**GIVEN RECORDS:**

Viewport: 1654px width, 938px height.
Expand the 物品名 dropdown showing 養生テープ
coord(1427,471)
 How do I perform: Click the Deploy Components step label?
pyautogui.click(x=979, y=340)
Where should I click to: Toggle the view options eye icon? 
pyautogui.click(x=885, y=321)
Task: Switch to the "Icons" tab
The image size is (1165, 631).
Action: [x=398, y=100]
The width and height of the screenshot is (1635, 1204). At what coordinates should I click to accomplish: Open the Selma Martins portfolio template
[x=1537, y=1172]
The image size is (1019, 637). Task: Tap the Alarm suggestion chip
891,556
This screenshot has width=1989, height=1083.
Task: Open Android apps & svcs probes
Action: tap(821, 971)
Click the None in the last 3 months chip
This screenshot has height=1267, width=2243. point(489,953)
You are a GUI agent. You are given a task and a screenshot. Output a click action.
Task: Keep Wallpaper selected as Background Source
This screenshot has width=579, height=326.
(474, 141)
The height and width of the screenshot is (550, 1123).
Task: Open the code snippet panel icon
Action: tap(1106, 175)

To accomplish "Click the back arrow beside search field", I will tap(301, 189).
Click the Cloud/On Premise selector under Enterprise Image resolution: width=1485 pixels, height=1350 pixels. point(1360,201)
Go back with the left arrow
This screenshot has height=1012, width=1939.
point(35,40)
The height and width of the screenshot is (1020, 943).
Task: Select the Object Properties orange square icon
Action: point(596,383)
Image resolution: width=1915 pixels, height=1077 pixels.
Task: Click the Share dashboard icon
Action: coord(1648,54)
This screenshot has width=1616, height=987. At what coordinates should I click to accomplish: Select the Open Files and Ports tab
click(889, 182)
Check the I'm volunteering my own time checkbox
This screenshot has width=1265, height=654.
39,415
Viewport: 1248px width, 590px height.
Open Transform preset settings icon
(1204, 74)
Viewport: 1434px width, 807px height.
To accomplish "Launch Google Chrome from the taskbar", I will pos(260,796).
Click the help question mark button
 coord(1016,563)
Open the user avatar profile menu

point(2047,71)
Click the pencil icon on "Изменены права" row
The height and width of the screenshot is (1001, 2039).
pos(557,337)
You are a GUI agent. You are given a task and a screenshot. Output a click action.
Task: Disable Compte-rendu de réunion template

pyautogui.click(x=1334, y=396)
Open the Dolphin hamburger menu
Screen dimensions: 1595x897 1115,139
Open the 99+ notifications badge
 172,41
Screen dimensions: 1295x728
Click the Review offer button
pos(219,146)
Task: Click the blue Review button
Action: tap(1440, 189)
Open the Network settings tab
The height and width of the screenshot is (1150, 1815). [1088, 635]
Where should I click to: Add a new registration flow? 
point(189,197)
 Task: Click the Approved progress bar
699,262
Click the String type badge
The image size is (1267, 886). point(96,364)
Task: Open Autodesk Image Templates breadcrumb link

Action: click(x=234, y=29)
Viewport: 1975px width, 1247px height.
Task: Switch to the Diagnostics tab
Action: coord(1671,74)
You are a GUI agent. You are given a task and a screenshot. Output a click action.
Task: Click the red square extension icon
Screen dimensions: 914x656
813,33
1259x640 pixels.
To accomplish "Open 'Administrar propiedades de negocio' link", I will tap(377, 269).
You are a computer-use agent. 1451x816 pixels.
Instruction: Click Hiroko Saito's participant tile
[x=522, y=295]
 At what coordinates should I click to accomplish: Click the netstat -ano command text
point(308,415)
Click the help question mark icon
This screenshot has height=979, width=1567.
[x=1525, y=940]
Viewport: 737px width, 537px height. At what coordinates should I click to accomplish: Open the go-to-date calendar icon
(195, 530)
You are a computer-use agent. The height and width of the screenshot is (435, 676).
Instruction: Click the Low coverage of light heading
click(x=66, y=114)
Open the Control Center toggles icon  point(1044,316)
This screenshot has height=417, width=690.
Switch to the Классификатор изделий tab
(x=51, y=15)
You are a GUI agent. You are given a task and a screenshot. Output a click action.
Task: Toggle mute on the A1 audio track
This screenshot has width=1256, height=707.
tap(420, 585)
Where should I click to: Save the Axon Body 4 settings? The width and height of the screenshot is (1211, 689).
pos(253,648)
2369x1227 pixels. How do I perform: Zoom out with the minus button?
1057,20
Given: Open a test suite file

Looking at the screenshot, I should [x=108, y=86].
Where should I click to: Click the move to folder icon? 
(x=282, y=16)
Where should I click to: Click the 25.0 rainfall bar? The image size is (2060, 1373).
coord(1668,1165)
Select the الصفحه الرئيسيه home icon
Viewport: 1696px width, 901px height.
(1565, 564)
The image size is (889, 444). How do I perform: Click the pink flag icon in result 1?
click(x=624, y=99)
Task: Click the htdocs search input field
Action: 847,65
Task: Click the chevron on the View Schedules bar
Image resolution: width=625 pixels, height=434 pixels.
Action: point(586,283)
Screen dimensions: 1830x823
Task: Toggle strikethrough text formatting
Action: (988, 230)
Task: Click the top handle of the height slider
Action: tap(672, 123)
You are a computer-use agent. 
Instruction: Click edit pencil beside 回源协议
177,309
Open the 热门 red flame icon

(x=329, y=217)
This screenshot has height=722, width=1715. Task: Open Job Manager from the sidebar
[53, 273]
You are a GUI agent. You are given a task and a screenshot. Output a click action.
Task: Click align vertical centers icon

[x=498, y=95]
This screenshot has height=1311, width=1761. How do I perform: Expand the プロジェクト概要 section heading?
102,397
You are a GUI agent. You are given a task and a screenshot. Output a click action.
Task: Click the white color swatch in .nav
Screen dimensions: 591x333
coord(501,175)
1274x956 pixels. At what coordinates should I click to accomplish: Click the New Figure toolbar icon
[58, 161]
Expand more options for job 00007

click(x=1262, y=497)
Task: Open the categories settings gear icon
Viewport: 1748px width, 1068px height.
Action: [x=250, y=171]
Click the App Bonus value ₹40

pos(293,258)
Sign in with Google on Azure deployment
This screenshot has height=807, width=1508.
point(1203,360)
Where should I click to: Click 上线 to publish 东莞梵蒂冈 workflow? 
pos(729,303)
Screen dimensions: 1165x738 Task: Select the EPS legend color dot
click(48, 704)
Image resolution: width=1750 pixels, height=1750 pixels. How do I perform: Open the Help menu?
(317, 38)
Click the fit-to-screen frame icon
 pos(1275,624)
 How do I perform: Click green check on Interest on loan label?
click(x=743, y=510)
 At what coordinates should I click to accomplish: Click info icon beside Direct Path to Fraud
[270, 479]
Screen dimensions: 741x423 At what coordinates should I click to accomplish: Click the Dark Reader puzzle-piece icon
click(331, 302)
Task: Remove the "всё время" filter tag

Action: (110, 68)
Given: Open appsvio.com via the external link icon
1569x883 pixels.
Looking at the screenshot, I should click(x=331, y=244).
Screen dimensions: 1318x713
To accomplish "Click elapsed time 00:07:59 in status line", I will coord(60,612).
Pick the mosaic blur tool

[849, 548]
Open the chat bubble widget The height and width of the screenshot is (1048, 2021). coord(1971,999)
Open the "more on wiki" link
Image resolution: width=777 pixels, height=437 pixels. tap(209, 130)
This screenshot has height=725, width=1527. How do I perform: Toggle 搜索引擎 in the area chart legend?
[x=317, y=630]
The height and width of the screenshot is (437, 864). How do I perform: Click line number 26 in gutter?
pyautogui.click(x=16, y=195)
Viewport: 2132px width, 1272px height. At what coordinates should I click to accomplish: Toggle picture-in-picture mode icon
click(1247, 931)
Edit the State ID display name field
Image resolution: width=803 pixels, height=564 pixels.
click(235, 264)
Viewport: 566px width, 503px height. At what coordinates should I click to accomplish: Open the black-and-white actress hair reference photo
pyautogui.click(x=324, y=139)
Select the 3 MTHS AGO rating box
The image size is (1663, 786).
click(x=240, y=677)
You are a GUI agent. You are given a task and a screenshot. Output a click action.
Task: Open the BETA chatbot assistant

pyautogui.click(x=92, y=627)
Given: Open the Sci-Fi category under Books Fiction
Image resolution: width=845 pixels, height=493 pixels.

**EXERCISE INSTRUCTIONS:**
Repeat the lines from the one containing "This screenshot has height=807, width=1508." through the end of the listing, exactly and without any other lines; both ends are included.

**RESPONSE:**
This screenshot has height=807, width=1508.
point(1203,360)
Where should I click to: Click 上线 to publish 东莞梵蒂冈 workflow? 
pos(729,303)
Screen dimensions: 1165x738 Task: Select the EPS legend color dot
click(48, 704)
Image resolution: width=1750 pixels, height=1750 pixels. How do I perform: Open the Help menu?
(317, 38)
Click the fit-to-screen frame icon
 pos(1275,624)
 How do I perform: Click green check on Interest on loan label?
click(x=743, y=510)
 At what coordinates should I click to accomplish: Click info icon beside Direct Path to Fraud
[270, 479]
Screen dimensions: 741x423 At what coordinates should I click to accomplish: Click the Dark Reader puzzle-piece icon
click(331, 302)
Task: Remove the "всё время" filter tag

Action: (110, 68)
Given: Open appsvio.com via the external link icon
1569x883 pixels.
Looking at the screenshot, I should click(x=331, y=244).
Screen dimensions: 1318x713
To accomplish "Click elapsed time 00:07:59 in status line", I will coord(60,612).
Pick the mosaic blur tool

[849, 548]
Open the chat bubble widget The height and width of the screenshot is (1048, 2021). coord(1971,999)
Open the "more on wiki" link
Image resolution: width=777 pixels, height=437 pixels. tap(209, 130)
This screenshot has height=725, width=1527. How do I perform: Toggle 搜索引擎 in the area chart legend?
[x=317, y=630]
The height and width of the screenshot is (437, 864). How do I perform: Click line number 26 in gutter?
pyautogui.click(x=16, y=195)
Viewport: 2132px width, 1272px height. At what coordinates should I click to accomplish: Toggle picture-in-picture mode icon
click(1247, 931)
Edit the State ID display name field
Image resolution: width=803 pixels, height=564 pixels.
click(235, 264)
Viewport: 566px width, 503px height. At what coordinates should I click to accomplish: Open the black-and-white actress hair reference photo
pyautogui.click(x=324, y=139)
Select the 3 MTHS AGO rating box
The image size is (1663, 786).
click(x=240, y=677)
You are a GUI agent. You are given a task and a screenshot. Output a click action.
Task: Open the BETA chatbot assistant

pyautogui.click(x=92, y=627)
Given: Open the Sci-Fi category under Books Fiction
Image resolution: width=845 pixels, height=493 pixels.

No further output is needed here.